— BEGIN Excerpted passage —

(This is a follow-up to our earlier post on multicore storage allocation.)
While working with an early Cilk++ adopter, it quickly became apparent that the
default memory allocator shipped with the Windows C Run-Time Library can be a
bottleneck in a multithreaded application. The Windows memory allocator has a
single lock which it uses to serialize access to its internal structures. While
this is safe, it proved to cause a serious loss of parallelism in the
customer’s application.
There are lots of memory allocators available, both open source and
commercially. We looked at using a number of them didn't find any that had the
combination of features we were looking for. Ultimately we chose to write our
own. Since the customer's program was a Windows application, we initially
wrote concentrated on the Windows implementation.
Features borrowed from Hoard
We decided to build the new allocator inspired by the principles in
Hoard: A Scalable Memory Allocator for Multithreaded
Applications by Emery D. Berger, Kathryn S. McKinley, Robert D. Blumofe and
Paul R. Wilson. Hoard is designed to minimize lock contention between
threads, false sharing and memory drift. Detailed information about Hoard can
be found at the Hoard
website.
We named our new memory allocator "Miser" to play on its relationship
to Hoard. We have implemented Miser for both Linux and Windows, and this post describes data structures common to both, several Windows-specific implementation details, and several Linux-specific notes at the end.

— END Excerpted passage —

Problems and tasks:
• a. In the post on the Miser memory allocator, what does the Windows memory allocator use to serialize access to its internal structures?
• b. List every author of the Hoard paper named in the post on the Miser memory allocator.
• c. From the post on the Miser memory allocator, copy word for word the part that opens with the words containing "While working with" and closes with "the Windows implementation.".

— BEGIN Data segment —

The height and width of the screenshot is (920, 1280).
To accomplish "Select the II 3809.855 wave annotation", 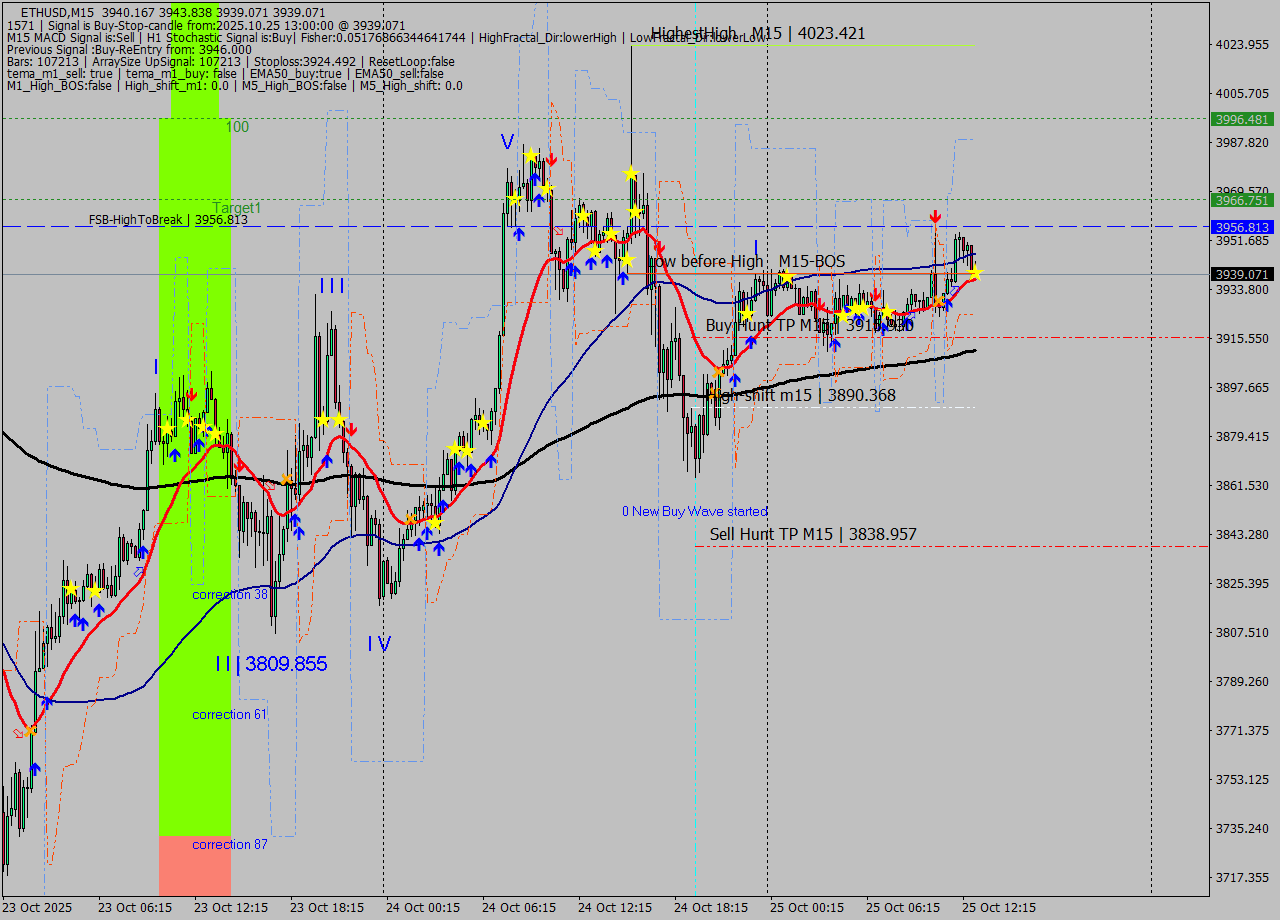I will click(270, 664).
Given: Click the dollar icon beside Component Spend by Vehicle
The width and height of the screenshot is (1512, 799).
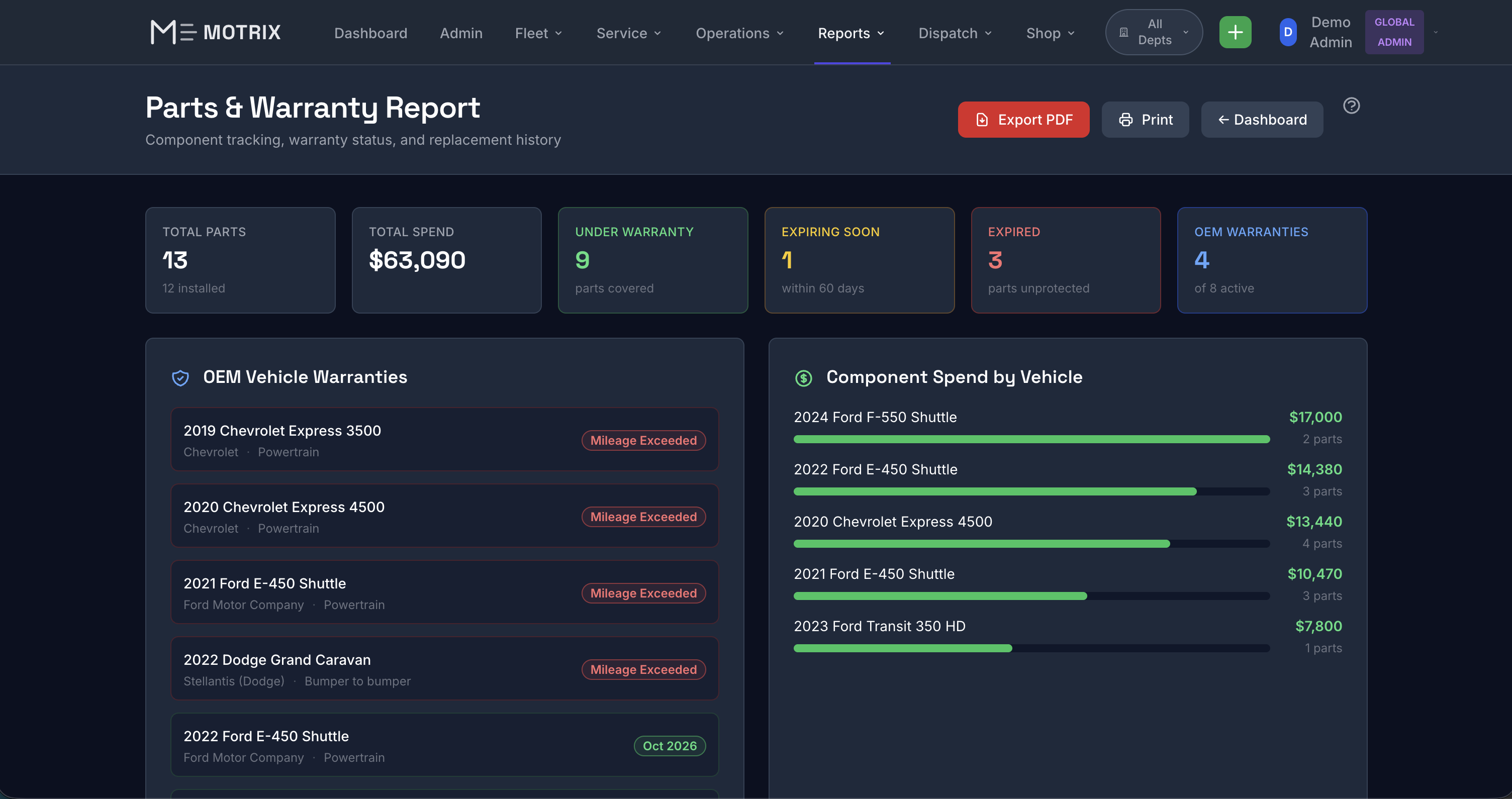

— END Data segment —

Task responses:
• a. A single lock.

• b. Emery D. Berger, Kathryn S. McKinley, Robert D. Blumofe, Paul R. Wilson

• c.
While working with an early Cilk++ adopter, it quickly became apparent that the
default memory allocator shipped with the Windows C Run-Time Library can be a
bottleneck in a multithreaded application. The Windows memory allocator has a
single lock which it uses to serialize access to its internal structures. While
this is safe, it proved to cause a serious loss of parallelism in the
customer’s application.
There are lots of memory allocators available, both open source and
commercially. We looked at using a number of them didn't find any that had the
combination of features we were looking for. Ultimately we chose to write our
own. Since the customer's program was a Windows application, we initially
wrote concentrated on the Windows implementation.